KING: In the state, yes. And so he's getting 42 percent there. And then you just march up the coast, right? We're up the Ventura Highway. Here we go, right? Sing an Eagle song for me. We can do something, up through Santa Barbara. Adam Schiff is just running.

It's his blue all the way up the coast, right? And so, what do you see happening there? It's a very blue state. Joe Biden beat Donald Trump there by five million votes in 2020. So, the Democratic nominee for Senate has a pretty optimistic chance to be a full-time senator from the state of California.

And Adam Schiff has helped with, you know, again, smart politics. Democrats won't like it, but just look at it. The question is, is there any way, you know, any Republican, great name I.D., can it be competitive in California? The odds are against that highly. So, Adam Schiff, in winning tonight, puts himself on a path to be a United States Senator, replace, you know, the legendary Dianne Feinstein.

TAPPER: Yeah, Adam Schiff boosting Steve Garvey in his ads because he was more worried about defeating Katie Porter in the general than he is about Steve Garvey. And as people out there might remember, when our Vice President Kamala Harris was running for Senate, she was in a jungle primary. She was from northern California.

KING: San Francisco area, right.

TAPPER: And she was an Attorney, the Attorney General, running against a Congresswoman from southern California. And it was a competitive race. David Chalian, you have more on the delegate front.

CHALIAN: That's right, Jake, as we count more and more of these votes, we are able to allocate more delegates on this Super Tuesday. Look at where we are tonight, so far. Remember, 865 delegates at stake tonight. Donald Trump has been awarded 617 of them. Nikki Haley, only 23 of them, just a dominant night for Donald Trump.

Take a look at what that means where Donald Trump stands to date in the delegate race. Remember, up there in the right-hand corner, it's 1215 delegates needed to secure the nomination.


Donald Trump sits at 893 delegates -- 893, Nikki Haley at 66. Boy, has Donald Trump just stretched his delegate lead on this biggest night of available delegates. Take a look at what this means for Donald Trump's amassing of delegates to date. He's got 92 percent of all the delegates awarded compared to Nikki Haley's 6.8 percent. That is not even a close contest in the thing that matters most for winning the nomination.
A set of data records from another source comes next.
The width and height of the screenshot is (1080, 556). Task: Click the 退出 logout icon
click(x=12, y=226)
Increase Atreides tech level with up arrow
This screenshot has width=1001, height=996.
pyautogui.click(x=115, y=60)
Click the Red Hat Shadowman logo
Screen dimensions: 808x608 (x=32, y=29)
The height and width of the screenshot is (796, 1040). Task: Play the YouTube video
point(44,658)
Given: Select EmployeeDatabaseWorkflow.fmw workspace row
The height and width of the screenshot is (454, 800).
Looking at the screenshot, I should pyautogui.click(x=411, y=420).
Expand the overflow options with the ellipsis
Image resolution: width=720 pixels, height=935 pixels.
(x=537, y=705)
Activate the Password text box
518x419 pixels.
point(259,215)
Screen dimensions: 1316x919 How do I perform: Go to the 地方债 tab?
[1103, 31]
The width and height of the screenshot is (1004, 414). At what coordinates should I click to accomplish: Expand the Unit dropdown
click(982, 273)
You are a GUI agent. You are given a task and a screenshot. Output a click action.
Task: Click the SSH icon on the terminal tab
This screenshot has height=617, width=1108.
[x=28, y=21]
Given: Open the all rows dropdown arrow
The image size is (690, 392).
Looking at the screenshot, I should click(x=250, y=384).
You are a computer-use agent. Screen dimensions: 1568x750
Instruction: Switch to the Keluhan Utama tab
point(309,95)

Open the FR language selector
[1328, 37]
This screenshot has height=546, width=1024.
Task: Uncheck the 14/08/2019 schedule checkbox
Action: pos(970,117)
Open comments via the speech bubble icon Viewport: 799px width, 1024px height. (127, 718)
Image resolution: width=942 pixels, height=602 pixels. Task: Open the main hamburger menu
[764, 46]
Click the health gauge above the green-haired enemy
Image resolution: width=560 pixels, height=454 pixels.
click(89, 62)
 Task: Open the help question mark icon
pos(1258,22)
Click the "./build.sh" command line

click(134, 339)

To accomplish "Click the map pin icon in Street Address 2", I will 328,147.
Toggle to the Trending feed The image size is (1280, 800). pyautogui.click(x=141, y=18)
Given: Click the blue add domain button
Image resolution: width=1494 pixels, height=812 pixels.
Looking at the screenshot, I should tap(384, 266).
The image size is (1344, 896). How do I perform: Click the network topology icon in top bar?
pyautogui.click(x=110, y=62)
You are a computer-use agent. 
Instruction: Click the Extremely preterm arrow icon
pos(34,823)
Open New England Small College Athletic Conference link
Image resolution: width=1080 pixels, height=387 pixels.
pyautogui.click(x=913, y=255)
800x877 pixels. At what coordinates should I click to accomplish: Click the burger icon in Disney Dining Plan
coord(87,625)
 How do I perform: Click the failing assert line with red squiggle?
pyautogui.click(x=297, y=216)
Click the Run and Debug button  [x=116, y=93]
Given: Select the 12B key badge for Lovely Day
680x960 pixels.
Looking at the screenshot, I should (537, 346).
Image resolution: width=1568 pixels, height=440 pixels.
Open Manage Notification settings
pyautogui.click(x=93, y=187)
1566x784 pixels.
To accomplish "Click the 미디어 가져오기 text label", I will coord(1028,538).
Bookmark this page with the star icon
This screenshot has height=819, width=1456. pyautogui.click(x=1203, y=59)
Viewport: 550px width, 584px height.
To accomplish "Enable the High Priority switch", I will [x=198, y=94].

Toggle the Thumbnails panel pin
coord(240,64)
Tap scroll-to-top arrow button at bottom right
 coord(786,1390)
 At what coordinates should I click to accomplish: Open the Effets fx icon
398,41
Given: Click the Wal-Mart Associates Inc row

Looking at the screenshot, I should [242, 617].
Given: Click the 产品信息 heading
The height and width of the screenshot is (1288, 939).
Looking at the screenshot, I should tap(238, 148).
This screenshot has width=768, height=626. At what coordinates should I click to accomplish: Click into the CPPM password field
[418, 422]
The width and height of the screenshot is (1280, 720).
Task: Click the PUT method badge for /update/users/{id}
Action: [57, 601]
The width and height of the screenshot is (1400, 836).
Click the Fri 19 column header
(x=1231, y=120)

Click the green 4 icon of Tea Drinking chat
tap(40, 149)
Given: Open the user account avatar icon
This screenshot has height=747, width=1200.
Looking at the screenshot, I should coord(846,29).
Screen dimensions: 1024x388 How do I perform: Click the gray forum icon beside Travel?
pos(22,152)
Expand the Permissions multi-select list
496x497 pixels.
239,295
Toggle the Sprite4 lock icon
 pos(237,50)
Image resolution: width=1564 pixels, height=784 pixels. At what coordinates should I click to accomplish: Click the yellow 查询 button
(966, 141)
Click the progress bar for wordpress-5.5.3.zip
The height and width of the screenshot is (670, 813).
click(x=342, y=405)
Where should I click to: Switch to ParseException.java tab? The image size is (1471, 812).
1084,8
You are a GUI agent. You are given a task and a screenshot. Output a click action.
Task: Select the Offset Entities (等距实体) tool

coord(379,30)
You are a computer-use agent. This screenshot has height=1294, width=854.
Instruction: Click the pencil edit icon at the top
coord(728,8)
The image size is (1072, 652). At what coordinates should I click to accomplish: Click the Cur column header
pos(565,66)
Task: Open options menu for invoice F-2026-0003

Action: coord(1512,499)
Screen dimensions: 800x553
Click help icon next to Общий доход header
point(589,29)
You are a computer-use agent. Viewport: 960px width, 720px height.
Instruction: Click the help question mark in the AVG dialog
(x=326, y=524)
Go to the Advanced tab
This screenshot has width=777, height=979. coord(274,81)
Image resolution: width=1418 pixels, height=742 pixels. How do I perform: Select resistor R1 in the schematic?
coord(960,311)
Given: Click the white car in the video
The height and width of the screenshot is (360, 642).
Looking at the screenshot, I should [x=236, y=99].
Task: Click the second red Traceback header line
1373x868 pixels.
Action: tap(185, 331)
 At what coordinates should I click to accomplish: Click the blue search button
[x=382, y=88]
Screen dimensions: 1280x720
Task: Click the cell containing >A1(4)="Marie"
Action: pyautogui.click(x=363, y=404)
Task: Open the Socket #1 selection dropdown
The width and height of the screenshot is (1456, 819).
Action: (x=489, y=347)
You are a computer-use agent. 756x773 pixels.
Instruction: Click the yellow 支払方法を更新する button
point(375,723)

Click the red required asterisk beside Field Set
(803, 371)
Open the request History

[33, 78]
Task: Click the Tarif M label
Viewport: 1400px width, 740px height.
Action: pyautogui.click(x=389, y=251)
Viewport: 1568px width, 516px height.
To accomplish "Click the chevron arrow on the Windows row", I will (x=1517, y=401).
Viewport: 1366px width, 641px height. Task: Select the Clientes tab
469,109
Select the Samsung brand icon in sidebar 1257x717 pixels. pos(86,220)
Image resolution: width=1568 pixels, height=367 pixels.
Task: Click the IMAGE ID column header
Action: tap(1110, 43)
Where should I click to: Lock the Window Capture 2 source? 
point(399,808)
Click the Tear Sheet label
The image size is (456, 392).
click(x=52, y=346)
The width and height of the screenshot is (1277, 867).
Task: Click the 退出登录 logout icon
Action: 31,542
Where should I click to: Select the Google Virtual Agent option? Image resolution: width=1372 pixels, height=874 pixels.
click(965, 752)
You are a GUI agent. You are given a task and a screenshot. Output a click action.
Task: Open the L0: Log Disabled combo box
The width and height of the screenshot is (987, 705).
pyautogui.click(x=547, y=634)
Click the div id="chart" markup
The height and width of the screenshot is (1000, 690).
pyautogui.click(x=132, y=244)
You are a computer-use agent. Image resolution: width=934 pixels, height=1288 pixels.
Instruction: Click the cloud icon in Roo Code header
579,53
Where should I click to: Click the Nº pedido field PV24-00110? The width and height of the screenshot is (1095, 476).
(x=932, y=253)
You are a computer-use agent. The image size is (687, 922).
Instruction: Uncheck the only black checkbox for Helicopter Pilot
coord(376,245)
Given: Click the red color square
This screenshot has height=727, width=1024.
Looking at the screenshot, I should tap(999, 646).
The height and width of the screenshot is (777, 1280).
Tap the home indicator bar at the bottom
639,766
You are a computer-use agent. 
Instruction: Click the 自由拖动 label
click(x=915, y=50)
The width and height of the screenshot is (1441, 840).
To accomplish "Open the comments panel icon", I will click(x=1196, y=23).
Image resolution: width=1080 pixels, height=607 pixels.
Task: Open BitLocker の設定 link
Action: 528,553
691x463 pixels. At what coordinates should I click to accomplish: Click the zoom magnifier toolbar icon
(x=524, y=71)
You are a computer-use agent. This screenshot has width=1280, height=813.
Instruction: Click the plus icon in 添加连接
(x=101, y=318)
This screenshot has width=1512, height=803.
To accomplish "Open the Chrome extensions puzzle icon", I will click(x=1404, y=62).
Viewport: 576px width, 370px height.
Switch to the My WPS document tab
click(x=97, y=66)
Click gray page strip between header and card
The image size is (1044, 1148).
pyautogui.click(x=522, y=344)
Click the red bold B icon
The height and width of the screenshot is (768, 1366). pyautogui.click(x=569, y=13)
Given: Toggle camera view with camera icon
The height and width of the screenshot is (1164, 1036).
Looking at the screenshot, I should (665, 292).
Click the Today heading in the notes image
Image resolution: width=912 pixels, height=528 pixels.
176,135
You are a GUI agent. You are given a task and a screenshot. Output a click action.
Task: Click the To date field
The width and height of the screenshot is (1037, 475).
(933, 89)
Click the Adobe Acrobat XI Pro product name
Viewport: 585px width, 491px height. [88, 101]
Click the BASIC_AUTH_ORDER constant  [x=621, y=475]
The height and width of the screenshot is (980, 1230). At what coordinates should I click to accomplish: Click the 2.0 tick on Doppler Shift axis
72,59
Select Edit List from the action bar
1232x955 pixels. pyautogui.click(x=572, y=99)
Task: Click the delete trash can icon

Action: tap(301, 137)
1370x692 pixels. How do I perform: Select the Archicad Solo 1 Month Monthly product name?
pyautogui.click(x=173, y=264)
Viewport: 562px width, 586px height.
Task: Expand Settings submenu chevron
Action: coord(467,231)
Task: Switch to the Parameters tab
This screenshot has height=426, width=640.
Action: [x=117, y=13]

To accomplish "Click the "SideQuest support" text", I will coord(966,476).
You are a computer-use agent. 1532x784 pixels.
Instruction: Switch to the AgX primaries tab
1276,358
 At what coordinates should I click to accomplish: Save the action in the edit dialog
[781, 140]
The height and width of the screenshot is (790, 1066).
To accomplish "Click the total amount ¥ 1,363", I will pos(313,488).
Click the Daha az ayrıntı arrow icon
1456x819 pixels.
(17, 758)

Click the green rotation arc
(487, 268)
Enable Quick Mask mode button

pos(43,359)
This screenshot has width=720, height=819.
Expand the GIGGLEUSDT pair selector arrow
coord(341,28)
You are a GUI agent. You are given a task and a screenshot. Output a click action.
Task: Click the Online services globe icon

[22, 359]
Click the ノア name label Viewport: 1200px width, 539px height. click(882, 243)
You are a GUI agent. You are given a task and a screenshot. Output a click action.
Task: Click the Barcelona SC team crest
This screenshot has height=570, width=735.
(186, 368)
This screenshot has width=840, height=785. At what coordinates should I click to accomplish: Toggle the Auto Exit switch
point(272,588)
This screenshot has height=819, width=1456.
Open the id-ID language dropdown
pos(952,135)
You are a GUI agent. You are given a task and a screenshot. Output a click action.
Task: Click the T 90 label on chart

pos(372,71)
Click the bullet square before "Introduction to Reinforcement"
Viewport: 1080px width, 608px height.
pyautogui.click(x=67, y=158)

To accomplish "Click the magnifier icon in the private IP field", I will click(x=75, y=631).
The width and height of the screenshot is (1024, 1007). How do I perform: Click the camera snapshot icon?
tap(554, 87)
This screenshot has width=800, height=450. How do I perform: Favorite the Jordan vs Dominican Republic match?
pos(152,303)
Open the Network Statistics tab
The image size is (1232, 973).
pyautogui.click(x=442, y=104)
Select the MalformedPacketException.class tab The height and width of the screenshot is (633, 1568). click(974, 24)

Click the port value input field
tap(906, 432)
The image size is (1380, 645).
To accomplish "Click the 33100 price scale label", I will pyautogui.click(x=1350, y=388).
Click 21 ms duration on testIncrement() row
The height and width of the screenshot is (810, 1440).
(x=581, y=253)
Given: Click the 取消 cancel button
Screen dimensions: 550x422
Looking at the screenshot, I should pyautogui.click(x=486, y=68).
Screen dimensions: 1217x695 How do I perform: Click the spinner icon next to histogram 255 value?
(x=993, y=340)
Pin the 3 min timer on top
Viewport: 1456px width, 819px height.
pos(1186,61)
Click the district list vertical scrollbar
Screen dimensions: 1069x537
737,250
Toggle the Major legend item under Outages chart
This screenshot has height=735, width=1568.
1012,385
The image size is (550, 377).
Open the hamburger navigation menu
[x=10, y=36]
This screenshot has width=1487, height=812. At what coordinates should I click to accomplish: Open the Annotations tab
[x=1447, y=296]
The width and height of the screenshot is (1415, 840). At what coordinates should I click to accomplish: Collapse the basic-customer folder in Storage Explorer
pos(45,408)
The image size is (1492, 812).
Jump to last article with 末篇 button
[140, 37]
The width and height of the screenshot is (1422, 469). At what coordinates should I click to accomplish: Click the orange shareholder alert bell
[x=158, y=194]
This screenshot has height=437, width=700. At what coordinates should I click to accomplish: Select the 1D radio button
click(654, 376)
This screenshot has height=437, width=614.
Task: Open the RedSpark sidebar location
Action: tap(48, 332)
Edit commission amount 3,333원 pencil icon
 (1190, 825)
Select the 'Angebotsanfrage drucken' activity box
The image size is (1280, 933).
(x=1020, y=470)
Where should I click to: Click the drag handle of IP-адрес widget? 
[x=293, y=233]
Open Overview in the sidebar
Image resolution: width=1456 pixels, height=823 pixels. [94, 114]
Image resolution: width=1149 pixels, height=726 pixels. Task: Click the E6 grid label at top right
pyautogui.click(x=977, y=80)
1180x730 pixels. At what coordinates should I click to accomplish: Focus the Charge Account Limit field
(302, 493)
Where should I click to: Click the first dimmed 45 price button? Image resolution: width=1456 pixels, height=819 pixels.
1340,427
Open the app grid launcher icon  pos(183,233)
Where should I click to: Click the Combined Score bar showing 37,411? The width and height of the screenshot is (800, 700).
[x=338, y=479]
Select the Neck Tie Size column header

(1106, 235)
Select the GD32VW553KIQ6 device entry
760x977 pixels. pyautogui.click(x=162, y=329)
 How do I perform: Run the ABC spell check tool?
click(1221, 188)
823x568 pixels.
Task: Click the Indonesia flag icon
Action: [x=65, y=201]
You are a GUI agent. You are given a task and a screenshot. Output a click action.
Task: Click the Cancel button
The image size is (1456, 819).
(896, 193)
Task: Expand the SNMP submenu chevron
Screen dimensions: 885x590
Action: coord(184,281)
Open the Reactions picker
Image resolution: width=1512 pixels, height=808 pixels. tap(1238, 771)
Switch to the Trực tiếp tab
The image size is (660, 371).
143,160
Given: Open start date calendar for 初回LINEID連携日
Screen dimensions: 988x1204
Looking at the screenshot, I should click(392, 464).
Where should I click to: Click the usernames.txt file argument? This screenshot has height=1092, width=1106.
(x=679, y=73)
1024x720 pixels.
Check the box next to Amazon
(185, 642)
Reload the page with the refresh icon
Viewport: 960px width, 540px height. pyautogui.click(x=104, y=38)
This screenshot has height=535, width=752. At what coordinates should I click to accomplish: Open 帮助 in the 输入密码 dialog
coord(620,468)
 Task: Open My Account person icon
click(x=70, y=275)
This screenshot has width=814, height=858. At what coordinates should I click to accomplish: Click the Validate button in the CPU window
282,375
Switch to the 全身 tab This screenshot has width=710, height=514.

So, what does Donald Trump need of the remaining delegates? He's down to 22.1 percent, that green highlighted number there. That's all he needs of the remaining delegates. Haley, she needs 78.8 percent of the remaining delegates, a monumental task for somebody who's clearly not winning that many contests, Jake. TAPPER: All right, David Chalian, thanks so much. CNN's Super Tuesday

coverage continues after this break. We'll be right back.